*WRITTEN REQUEST*
Duplicate the lines starting at the one containing "aware (406, 895)" and ending at the last line of the rows below, with no changes.

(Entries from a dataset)
+ + +
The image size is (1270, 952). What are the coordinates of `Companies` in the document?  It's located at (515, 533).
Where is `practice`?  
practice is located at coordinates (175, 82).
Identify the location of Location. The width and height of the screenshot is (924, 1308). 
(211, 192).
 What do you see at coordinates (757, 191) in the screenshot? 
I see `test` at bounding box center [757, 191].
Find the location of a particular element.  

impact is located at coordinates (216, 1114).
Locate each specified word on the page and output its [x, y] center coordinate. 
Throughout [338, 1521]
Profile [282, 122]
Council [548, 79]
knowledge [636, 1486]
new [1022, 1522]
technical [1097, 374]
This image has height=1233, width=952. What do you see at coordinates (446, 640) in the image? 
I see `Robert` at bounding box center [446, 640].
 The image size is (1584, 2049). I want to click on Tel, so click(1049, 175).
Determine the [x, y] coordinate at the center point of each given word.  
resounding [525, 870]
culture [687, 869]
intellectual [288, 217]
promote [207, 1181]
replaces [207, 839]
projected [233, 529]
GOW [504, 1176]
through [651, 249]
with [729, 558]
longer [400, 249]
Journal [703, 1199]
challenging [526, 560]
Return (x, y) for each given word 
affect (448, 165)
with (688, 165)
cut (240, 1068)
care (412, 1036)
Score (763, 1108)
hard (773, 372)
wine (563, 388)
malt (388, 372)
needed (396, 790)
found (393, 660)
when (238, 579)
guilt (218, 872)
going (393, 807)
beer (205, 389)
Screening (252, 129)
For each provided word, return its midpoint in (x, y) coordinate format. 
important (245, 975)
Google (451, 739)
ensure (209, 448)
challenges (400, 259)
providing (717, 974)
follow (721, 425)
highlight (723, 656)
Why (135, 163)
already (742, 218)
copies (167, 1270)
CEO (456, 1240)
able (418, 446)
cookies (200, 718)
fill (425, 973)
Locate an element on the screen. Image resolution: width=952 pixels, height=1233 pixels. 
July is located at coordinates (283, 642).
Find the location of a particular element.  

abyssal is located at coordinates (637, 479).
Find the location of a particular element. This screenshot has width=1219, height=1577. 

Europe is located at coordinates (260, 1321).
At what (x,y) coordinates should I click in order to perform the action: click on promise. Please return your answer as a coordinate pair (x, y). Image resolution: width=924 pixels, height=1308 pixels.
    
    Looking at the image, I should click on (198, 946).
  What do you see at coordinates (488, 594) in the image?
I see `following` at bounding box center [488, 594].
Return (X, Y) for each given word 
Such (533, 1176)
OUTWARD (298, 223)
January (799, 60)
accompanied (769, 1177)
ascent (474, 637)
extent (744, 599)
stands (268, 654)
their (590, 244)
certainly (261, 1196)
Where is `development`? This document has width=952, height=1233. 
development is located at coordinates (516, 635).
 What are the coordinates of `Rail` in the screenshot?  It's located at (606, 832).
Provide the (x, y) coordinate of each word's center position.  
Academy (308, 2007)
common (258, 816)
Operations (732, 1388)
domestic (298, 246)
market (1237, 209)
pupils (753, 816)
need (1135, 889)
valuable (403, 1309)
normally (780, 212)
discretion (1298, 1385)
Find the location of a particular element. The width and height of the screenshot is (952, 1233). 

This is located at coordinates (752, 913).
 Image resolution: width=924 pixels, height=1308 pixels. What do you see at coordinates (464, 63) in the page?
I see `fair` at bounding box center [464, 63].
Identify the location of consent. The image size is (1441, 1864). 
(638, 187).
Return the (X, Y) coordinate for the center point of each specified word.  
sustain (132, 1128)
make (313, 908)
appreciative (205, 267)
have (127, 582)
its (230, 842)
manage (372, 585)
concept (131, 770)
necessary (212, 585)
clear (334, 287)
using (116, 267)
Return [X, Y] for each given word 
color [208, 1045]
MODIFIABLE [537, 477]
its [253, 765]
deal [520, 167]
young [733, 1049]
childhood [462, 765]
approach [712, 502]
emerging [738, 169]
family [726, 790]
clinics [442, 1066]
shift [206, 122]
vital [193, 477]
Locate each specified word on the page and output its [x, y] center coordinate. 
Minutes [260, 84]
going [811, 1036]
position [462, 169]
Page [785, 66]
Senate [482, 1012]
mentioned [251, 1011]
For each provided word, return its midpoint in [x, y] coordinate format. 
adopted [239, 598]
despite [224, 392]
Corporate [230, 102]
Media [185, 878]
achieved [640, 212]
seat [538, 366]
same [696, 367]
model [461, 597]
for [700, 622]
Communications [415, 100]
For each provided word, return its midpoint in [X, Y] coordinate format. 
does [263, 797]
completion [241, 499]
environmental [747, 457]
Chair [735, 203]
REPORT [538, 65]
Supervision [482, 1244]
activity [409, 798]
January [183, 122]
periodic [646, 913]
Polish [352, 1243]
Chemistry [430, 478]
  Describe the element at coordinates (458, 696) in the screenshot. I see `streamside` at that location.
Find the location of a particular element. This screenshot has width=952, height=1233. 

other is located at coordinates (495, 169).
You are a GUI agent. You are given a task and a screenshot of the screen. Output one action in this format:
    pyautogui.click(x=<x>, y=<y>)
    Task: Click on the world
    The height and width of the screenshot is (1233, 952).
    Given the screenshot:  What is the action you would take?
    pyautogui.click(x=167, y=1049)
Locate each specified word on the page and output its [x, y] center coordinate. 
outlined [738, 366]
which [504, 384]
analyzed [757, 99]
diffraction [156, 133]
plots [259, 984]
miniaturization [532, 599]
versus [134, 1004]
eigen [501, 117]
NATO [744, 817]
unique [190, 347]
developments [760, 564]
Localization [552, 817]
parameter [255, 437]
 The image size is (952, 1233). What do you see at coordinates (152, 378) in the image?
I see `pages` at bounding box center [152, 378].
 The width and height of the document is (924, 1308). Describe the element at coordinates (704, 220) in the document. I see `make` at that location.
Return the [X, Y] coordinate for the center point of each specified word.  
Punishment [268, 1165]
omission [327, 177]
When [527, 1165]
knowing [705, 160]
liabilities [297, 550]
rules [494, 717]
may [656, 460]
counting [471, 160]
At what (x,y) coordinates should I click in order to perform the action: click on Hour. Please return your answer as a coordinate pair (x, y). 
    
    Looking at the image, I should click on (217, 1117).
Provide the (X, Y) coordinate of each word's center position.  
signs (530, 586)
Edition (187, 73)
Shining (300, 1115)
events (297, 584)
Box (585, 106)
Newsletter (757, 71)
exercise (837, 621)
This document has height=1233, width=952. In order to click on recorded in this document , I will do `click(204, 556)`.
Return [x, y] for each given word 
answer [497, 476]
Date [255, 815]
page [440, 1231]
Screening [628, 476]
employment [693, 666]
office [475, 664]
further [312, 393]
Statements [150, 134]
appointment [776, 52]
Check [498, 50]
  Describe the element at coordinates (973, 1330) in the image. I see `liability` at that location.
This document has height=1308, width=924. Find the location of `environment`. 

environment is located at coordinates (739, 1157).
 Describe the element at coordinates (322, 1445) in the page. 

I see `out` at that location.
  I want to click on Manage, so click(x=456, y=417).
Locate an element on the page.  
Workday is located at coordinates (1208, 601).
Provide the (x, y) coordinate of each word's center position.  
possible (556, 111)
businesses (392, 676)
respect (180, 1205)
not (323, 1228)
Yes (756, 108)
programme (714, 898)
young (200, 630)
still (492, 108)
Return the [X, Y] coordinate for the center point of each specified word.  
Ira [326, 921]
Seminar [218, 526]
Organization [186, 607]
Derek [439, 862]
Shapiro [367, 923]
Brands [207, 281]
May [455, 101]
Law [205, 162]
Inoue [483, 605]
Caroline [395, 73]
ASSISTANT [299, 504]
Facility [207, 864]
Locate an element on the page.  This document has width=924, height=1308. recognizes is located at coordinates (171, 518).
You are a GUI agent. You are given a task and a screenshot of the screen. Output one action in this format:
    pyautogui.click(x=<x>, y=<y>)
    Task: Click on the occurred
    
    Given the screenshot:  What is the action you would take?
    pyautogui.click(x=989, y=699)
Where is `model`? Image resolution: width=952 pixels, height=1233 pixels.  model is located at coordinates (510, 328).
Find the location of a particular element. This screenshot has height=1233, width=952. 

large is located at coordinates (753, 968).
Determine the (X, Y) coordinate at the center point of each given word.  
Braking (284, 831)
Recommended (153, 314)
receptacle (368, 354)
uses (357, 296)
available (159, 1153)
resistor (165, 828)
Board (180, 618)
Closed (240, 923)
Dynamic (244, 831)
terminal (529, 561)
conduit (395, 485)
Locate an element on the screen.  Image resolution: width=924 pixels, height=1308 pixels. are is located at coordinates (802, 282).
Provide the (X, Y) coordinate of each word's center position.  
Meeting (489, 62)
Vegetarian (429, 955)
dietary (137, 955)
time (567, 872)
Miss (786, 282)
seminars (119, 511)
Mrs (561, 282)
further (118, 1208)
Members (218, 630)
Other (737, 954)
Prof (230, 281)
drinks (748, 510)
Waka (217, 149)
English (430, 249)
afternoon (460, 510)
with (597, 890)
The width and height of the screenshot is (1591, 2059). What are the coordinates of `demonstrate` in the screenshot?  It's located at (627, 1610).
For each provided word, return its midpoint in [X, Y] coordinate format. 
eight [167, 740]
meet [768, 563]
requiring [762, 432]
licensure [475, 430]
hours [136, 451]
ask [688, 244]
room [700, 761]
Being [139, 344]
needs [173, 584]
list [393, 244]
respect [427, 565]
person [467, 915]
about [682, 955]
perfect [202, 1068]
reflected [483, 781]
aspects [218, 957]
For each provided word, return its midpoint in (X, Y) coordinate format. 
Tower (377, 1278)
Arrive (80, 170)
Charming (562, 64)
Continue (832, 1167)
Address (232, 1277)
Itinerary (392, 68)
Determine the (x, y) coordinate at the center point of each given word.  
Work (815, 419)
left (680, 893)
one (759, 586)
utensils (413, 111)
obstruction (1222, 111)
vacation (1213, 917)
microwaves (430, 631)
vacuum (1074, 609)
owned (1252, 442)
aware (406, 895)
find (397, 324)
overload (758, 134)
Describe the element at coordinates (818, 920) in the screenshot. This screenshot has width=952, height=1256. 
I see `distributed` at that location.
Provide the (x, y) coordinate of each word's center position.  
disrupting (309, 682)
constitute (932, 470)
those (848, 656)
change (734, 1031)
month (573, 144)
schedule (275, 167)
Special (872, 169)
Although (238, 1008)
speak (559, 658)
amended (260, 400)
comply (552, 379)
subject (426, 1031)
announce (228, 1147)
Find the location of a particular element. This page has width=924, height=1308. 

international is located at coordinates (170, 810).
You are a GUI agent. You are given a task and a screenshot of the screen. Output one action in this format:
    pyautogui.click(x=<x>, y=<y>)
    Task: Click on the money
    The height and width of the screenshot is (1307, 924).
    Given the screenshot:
+ + +
*RESULT OF THE EXERCISE*
aware (406, 895)
find (397, 324)
overload (758, 134)
Describe the element at coordinates (818, 920) in the screenshot. This screenshot has width=952, height=1256. 
I see `distributed` at that location.
Provide the (x, y) coordinate of each word's center position.  
disrupting (309, 682)
constitute (932, 470)
those (848, 656)
change (734, 1031)
month (573, 144)
schedule (275, 167)
Special (872, 169)
Although (238, 1008)
speak (559, 658)
amended (260, 400)
comply (552, 379)
subject (426, 1031)
announce (228, 1147)
Find the location of a particular element. This page has width=924, height=1308. 

international is located at coordinates (170, 810).
You are a GUI agent. You are given a task and a screenshot of the screen. Output one action in this format:
    pyautogui.click(x=<x>, y=<y>)
    Task: Click on the money
    The height and width of the screenshot is (1307, 924).
    Given the screenshot:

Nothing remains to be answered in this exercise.